Over a lifetime cases were more than twice as likely as controls to report ever having had a bitewing.
Significantly elevated risk was observed across all ages except those older than 50.
Individuals who report to have received bitewings were at a greater risk than those who reported having full-mouth x-rays.
Panoramic films were less frequently reported than bitewings or full-mouth series.
Significant increases in the risk of meningiomas was associated with young age at receipt of screening x-rays.
Those with meningiomas were no more likely to have had CT scans than controls.
This study is fraught with troubling variables that, on their own cast significant doubt as to the validity of the study, but when compounded really degrade the veracity of any of its findings.
Let’s just talk about five:
FIRST: This is a self-reported study. This study doesn’t examine ANY dental records. Only medical records are used, and this is only to identify the tumor cohort. As such, the study wholly relies upon the memories of subjects going back before the age of ten. Let’s think for a moment about an individual who unfortunately has been diagnosed with a brain tumor. A tough, tragic and shocking diagnosis to anyone. Even before contacted by examiners to participate in the study, I wouldn’t be surprised if those with tumors hadn’t already spent a lot of time thinking about why they might have had a brain tumor. More than any other tumor in the body, thinking about dental radiation would be a natural mental exercise. Thinking about ANY radiation around the face, head and neck in an individual’s past would be something I would expect from any patient with a brain tumor. Now, have an examiner call by phone, and spend 50 minutes discussing their history of dental x-rays…. it wouldn’t surprise me at all to think that the bias in the patient would lean towards a more acute recollection of dental x-rays. Think about it as compared to an individual control who never gave it any thought at all until the examiner posed the dental x-ray questions. THE COMPARISON OF THESE TWO COHORTS OF PATIENTS BASED ONLY ON PERSONAL REPORT SHOULD RAISE SERIOUS QUESTIONS AS TO THE VALIDITY OF THIS STUDY.
SECOND: The time span which this study encompasses includes (and heavily weights) radiation delivered prior to the common use of digital radiography or even faster speed films. In my opinion it is safe to say that radiation delivered today is a fraction of what it was during the scope of time covered with this study. THIS FACT ALONE SHOULD ALLOW ALL PRACTITIONERS TO CONFIDENTLY DISCUSS THE DIFFERENCE BETWEEN TODAY’S RADIOGRAPHIC STUDIES VS. THE CONCLUSIONS DERIVED FROM THIS STUDY.

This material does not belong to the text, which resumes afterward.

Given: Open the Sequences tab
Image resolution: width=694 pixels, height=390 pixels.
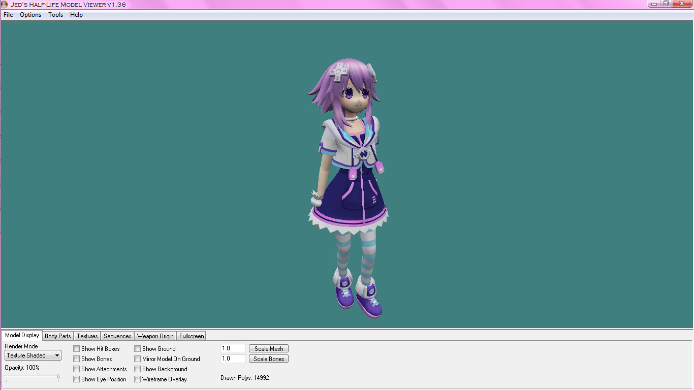Looking at the screenshot, I should 117,336.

THIRD: NO CORRELATION BETWEEN CT STUDIES AND MENINGIOMAS WAS MADE WITH THIS STUDY. QUOTING FROM THE STUDY “TO OUR KNOWLEDGE, NO STUDIES HAVE REPORTED ON THE ASSOCIATION BETWEEN USE OF COMPUTED TOMOGRAPHY (CT) AND MENINGIOMA RISK…. IT IS NOTEWORTHY THAT CASES (OF MENINGIOMA) WERE NO MORE LIKELY TO HAVE RECEIVED A HEAD CT THAN CONTROLS.”
FOURTH – AND THE MOST TROUBLING FOR THE AUTHORS OF THE STUDY: There was a statistically significant increased risk of meningioma for patients who reported having bitewing radiographs, yet no statistically significant increase for patients with full-mouth films. THIS CONFOUNDING FINDING IN THE STUDY IS NOT ADDRESSED BY THE AUTHORS, AND FLIES IN THE FACE OF THEIR CONCLUSIONS. VERY, VERY TROUBLING, YET NEVER ADDRESSED. IT MAKES NO SENSE WHATSOEVER.
FIFTH (CIRCLING BACK TO THE FIRST) – The problems with this study are discussed in the paper: “Limitations of this study include the possibility of either under-reporting or over-reporting of dental x-rays by study participants.” YA THINK? WHAT IF UNDER REPORTING BY HEALTHY INDIVIDUALS AND OVER REPORTING OF AFFECTED INDIVIDUALS OCCURRED IN THIS STUDY? IT CAN’T BE AND ISN’T DISPUTED IN THE PAPER THAT THIS IS POSSIBLE. WHAT IF THE OVER/UNDER REPORTING BIAS ERASES ALL STATISTICAL SIGNIFICANCE?
Please read this study stem to stern and become familiar with its findings, the strengths and the weaknesses. I’ll help you with this: The only strength in the study is the number of patients. Large numbers gives any study statistical POWER. Yet without truth in the variate, even POWERFUL studies aren’t valid.